HOW TO COMPLETE THIS TASK. The lines needed run from the one that contains "This screenshot has width=971, height=800." through the end of the material below, both included; write them out exactly, with no pictures.

SUPPLIED DATA.
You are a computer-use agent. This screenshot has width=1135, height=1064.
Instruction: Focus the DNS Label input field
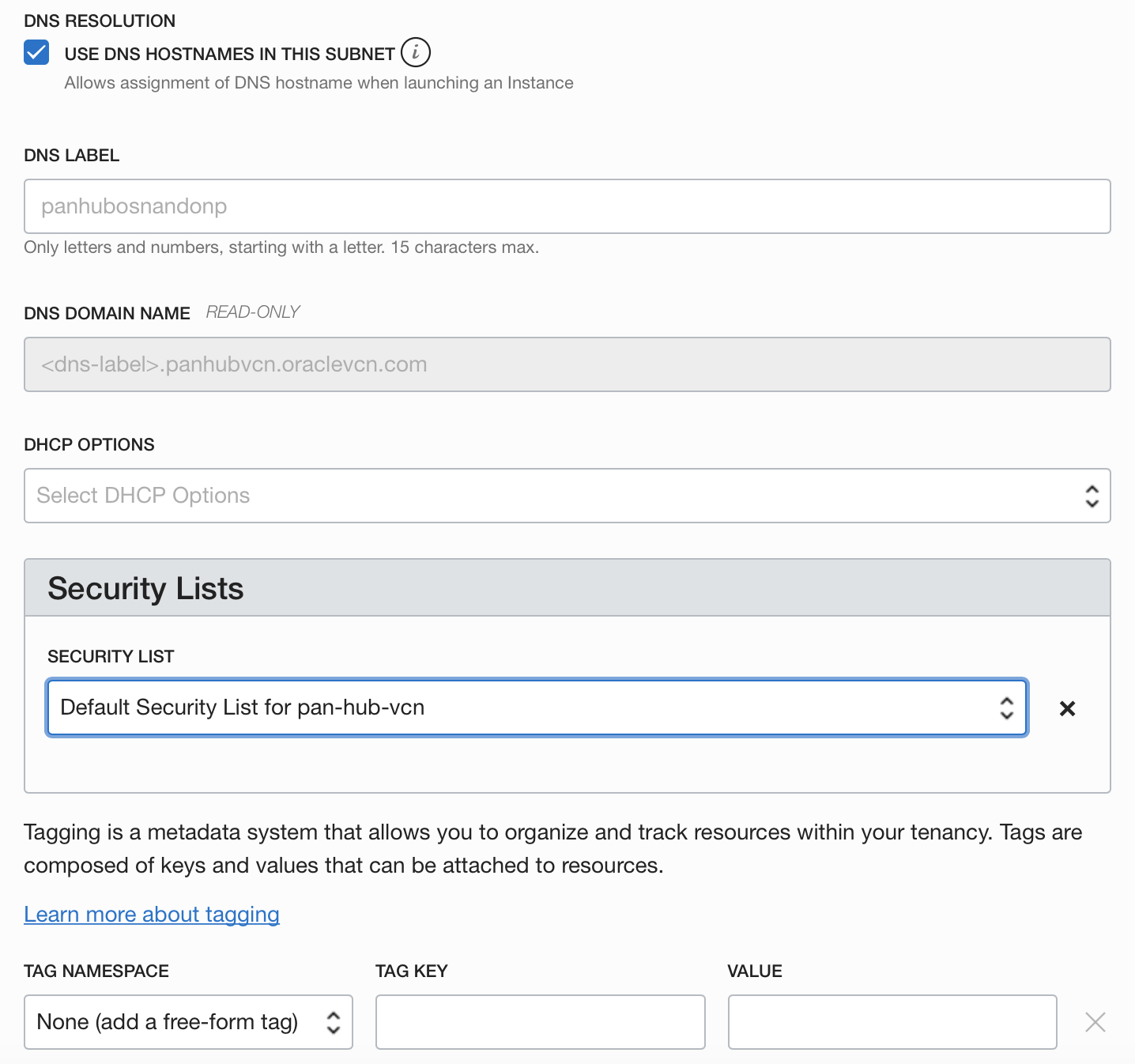(x=567, y=206)
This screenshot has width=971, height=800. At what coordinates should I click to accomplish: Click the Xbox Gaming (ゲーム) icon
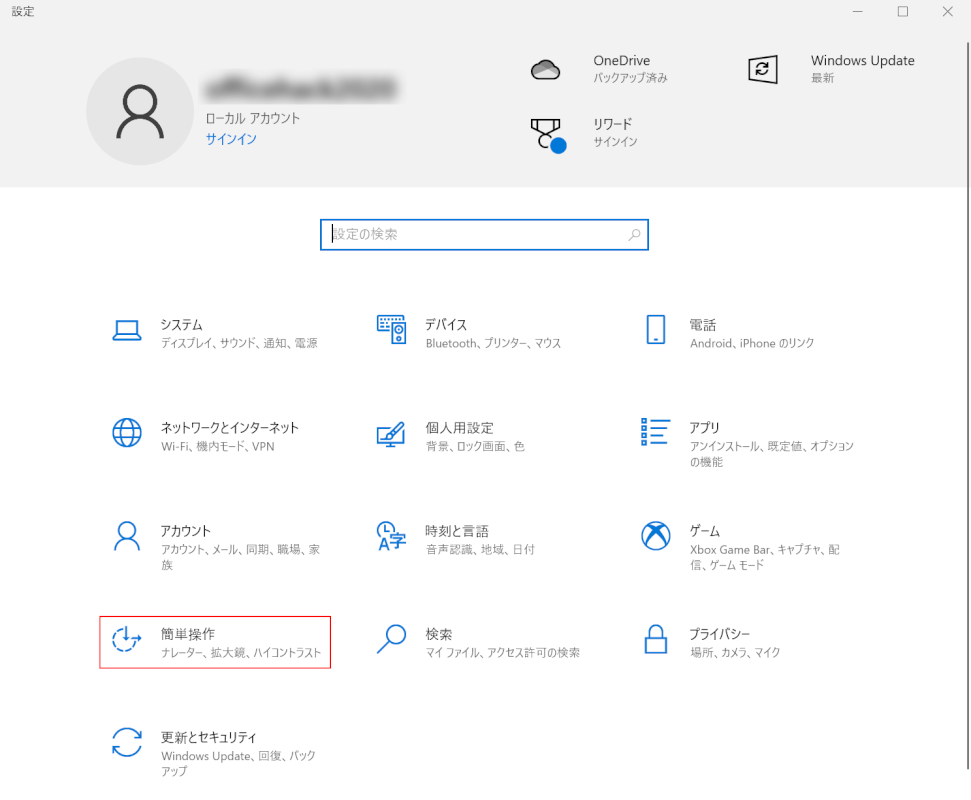pyautogui.click(x=655, y=536)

ANSWER TO THE PROBLEM.
This screenshot has width=971, height=800. At what coordinates should I click to accomplish: Click the Xbox Gaming (ゲーム) icon
pyautogui.click(x=655, y=536)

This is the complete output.